-- Supplied information follows --
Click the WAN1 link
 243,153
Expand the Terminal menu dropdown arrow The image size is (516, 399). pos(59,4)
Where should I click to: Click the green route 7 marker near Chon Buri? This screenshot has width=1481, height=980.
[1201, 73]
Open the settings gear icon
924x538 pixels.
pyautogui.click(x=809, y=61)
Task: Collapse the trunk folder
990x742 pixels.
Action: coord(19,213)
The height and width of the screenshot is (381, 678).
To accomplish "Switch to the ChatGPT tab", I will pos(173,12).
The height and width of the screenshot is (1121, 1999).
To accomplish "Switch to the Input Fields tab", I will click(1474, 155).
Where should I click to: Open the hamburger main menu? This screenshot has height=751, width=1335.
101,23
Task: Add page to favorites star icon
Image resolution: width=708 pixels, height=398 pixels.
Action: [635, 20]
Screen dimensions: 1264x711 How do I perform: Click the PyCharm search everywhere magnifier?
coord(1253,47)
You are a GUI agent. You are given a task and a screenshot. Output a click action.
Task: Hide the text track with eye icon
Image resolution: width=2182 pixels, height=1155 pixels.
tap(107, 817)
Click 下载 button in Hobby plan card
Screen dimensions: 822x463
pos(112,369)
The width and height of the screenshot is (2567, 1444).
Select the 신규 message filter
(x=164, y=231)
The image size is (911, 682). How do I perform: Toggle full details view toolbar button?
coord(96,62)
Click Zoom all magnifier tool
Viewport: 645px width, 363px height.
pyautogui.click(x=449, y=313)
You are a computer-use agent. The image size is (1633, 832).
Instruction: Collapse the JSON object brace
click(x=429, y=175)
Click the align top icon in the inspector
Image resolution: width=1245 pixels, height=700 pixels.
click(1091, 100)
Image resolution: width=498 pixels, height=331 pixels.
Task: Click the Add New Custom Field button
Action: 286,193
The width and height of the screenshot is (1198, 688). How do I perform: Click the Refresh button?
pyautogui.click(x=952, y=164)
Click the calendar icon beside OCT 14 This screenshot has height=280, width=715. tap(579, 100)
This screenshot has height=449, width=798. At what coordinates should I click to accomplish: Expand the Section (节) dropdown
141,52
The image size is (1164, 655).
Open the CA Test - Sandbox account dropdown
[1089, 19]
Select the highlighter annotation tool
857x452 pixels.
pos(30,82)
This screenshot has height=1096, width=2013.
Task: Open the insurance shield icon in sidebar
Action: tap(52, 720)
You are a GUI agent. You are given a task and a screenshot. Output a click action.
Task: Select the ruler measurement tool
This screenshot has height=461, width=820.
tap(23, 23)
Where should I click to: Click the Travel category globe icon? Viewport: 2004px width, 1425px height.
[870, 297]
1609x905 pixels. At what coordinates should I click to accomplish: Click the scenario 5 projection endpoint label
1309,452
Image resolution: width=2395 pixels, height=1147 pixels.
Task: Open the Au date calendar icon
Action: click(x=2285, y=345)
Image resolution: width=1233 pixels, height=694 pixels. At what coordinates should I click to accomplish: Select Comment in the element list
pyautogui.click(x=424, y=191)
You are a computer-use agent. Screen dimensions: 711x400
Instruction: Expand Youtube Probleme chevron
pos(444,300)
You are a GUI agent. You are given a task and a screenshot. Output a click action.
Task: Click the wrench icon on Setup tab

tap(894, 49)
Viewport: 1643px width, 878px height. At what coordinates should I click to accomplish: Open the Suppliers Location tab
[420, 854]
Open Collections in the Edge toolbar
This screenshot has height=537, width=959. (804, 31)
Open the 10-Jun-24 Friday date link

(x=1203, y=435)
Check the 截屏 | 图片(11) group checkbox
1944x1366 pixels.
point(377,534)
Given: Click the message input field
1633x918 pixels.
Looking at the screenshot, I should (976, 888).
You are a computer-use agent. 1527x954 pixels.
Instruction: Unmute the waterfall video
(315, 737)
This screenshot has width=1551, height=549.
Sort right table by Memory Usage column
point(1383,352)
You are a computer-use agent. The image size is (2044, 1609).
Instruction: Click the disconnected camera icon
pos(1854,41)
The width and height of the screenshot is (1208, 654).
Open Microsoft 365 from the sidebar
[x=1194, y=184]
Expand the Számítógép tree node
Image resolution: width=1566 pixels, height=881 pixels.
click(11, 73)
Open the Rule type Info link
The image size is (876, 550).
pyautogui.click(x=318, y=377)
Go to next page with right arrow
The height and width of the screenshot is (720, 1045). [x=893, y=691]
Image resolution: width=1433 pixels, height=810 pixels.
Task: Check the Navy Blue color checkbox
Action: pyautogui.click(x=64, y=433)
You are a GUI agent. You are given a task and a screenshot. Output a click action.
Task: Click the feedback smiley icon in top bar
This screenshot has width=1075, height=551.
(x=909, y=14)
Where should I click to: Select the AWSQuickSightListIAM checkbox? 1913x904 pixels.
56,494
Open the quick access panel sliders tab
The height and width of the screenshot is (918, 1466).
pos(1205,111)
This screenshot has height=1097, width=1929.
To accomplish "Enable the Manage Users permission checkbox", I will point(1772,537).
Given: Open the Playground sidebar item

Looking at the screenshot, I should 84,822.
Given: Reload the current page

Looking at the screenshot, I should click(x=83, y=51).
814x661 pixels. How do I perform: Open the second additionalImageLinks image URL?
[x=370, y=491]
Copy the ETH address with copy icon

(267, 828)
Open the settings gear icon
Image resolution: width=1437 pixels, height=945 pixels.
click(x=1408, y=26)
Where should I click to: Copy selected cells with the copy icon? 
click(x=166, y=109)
-- Supplied information concluded --
▸ Required action
Work through the material above. Then report how many of its lines contain "Switch", and only that.

▸ Output for this task
2